Tuesday, we went to Rockledge -- a tiny town in Laurens County -- to talk to a Klan leader who says they didn't mean any harm.
“I've been here for over 12 years and I hadn't even heard a rumor of any KKK activity here,” said Hank Steverson.
But indeed in Rockledge, a local branch of the Ku Klux Klan is alive and well.
People in a Centerville neighborhood woke up on Martin Luther King Day to KKK brochures in their driveways, attacking the holiday’s namesake.
On the flier was a link to the Sacred Knights of the Ku Klux Klan out of Rockledge.
Ryan Lenz with the Southern Poverty Law Center, which tracks American hate groups, says the fliers should not be alarming.
“If you wake up and you see Klan flyers in yard you think the Klan is back. The midnight riders are once again riding through the streets with torches and hoods, but that's not the case,” said Lenz.
The civil rights law firm's site lists the Klan branch based in Rockledge as an active unit.

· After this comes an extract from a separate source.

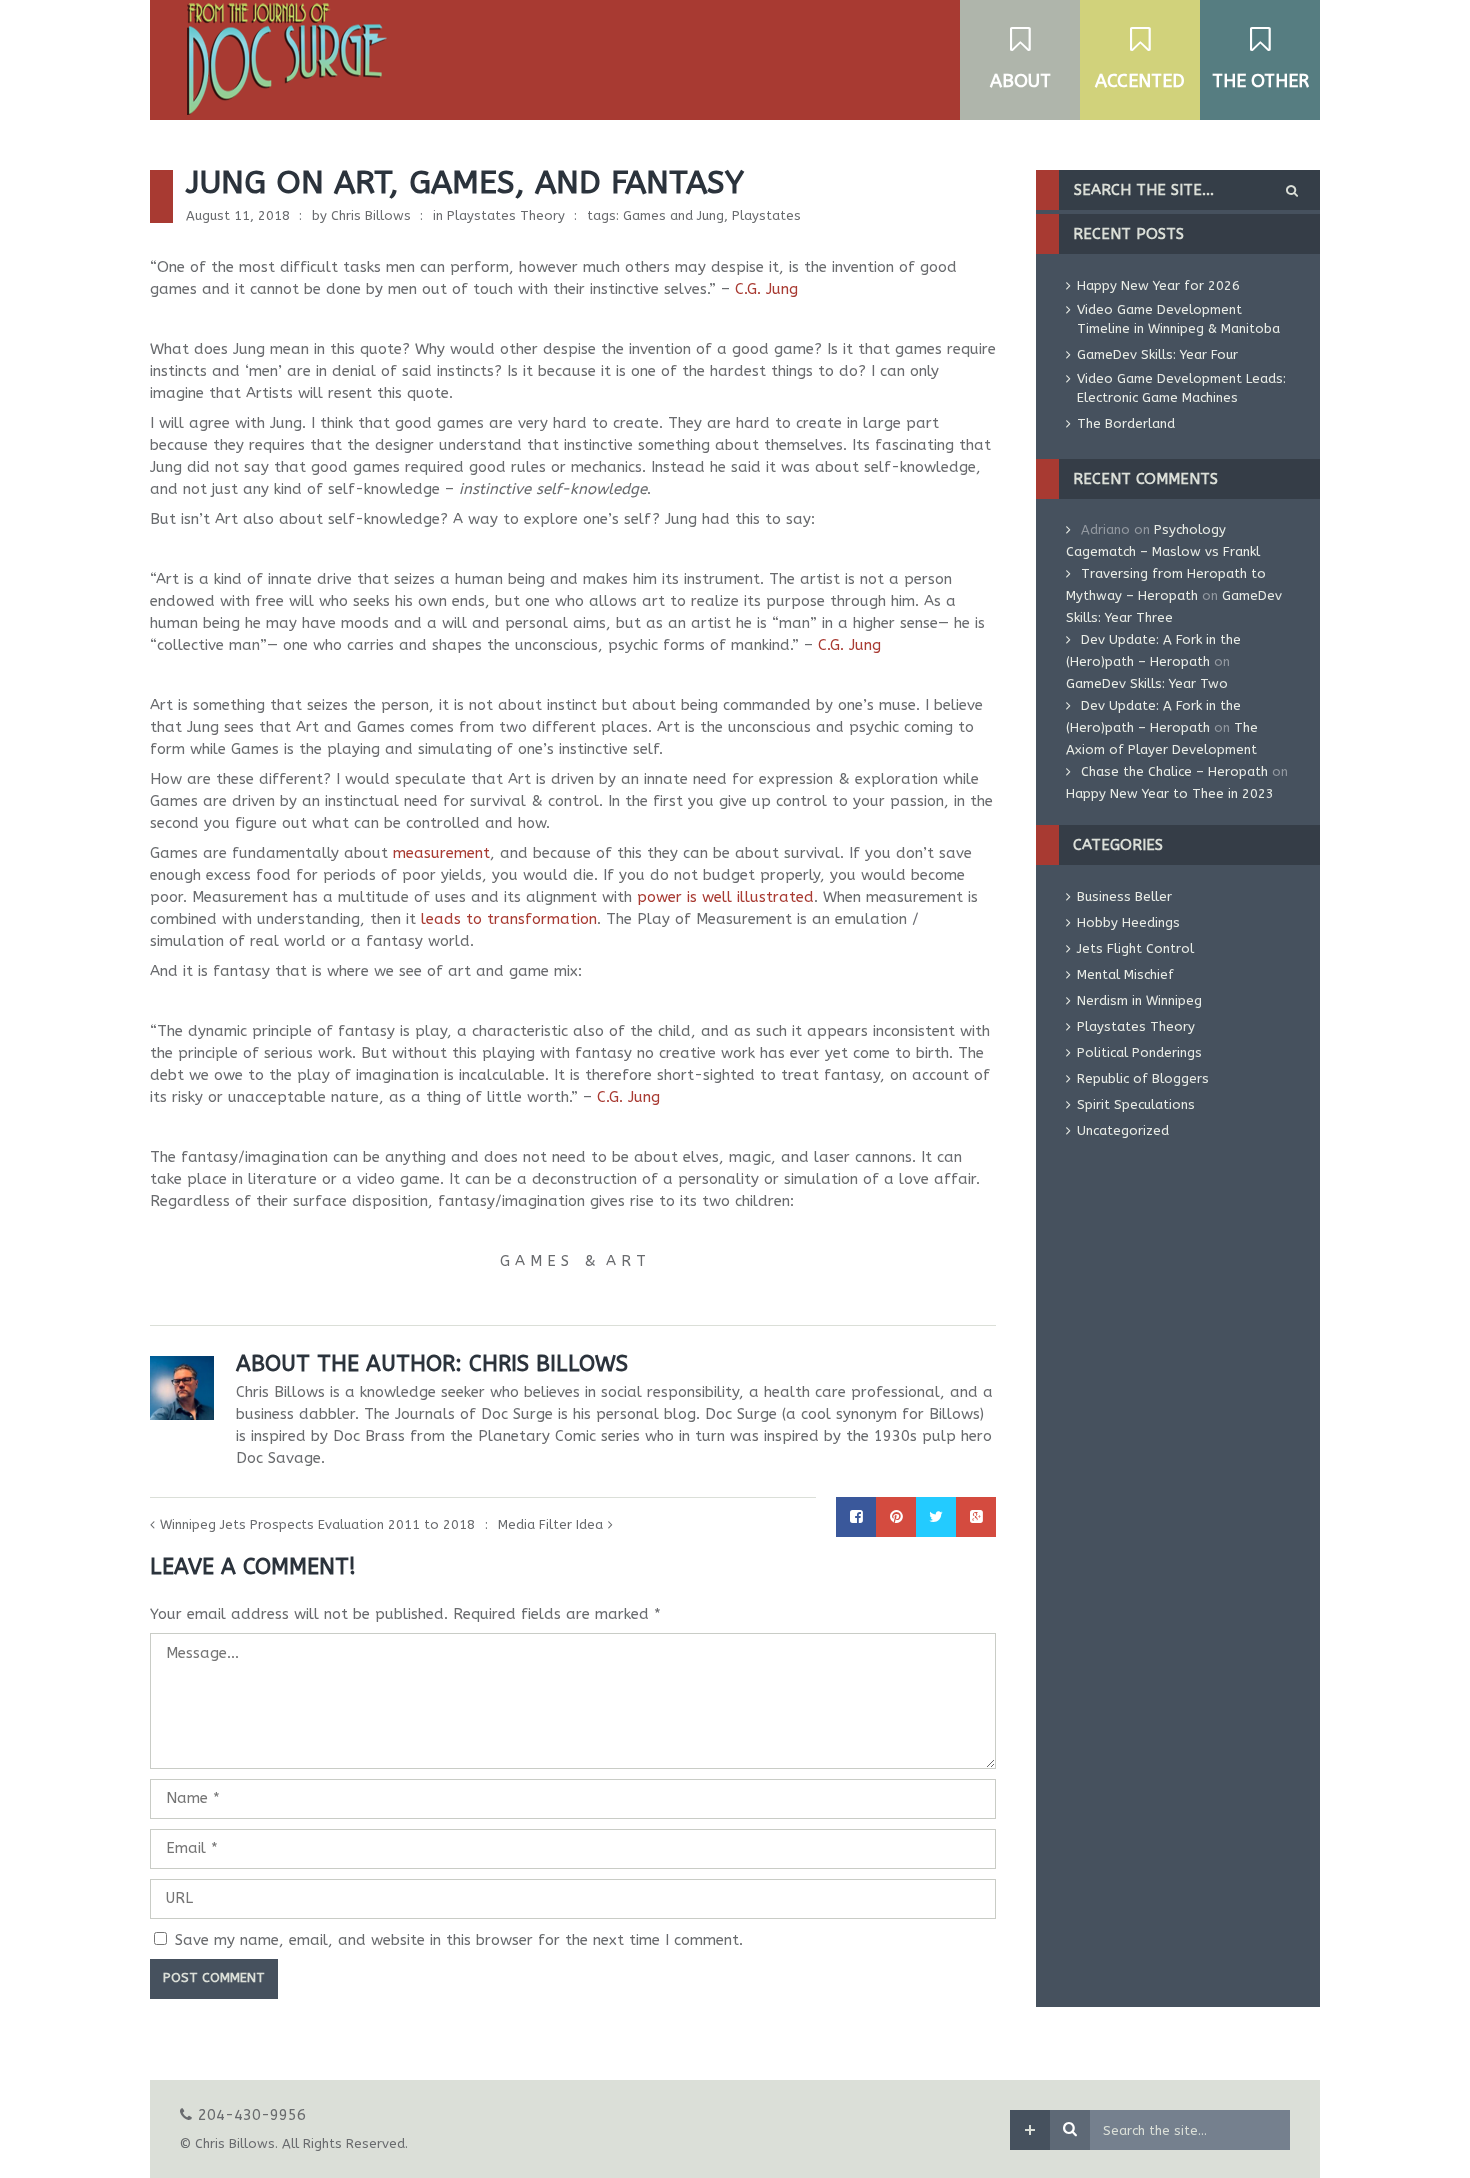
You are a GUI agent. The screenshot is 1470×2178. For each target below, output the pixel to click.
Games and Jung (673, 215)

WMAZ tracked down the Imperial Wizard of the Sacred Knight Klan -- Eddie Snelgrove.
He agreed to talk to us, but wouldn't go on camera or send us a photo.
He says this Klan is different than that of the stereotypical KKK.
“We do not consider ourselves racist. We consider ourselves separatists,” said Snelgrove.
He says Sacred Knights do not condone violence and they are not a hate group. He says the group's goal is to stand up for the rights of the white race.
"Where is white history? If you mention anything about that, it's racism,” said Snelgrove. “That's where we have and I feel like there's a double standard and it's getting to the point and getting worse and worse by the day to where we cannot even represent the fact that we have a right here just like everybody else.”
Snelgrove says the group meant no harm by passing out the flyers in Centerville, they did it just to make people aware they are still present in Central Georgia.
The Southern Poverty Law Center says there are dozens of small Klan chapters nationwide, mostly in the Southeast.
They estimate those groups have a total of 5,000 to 8,000 members.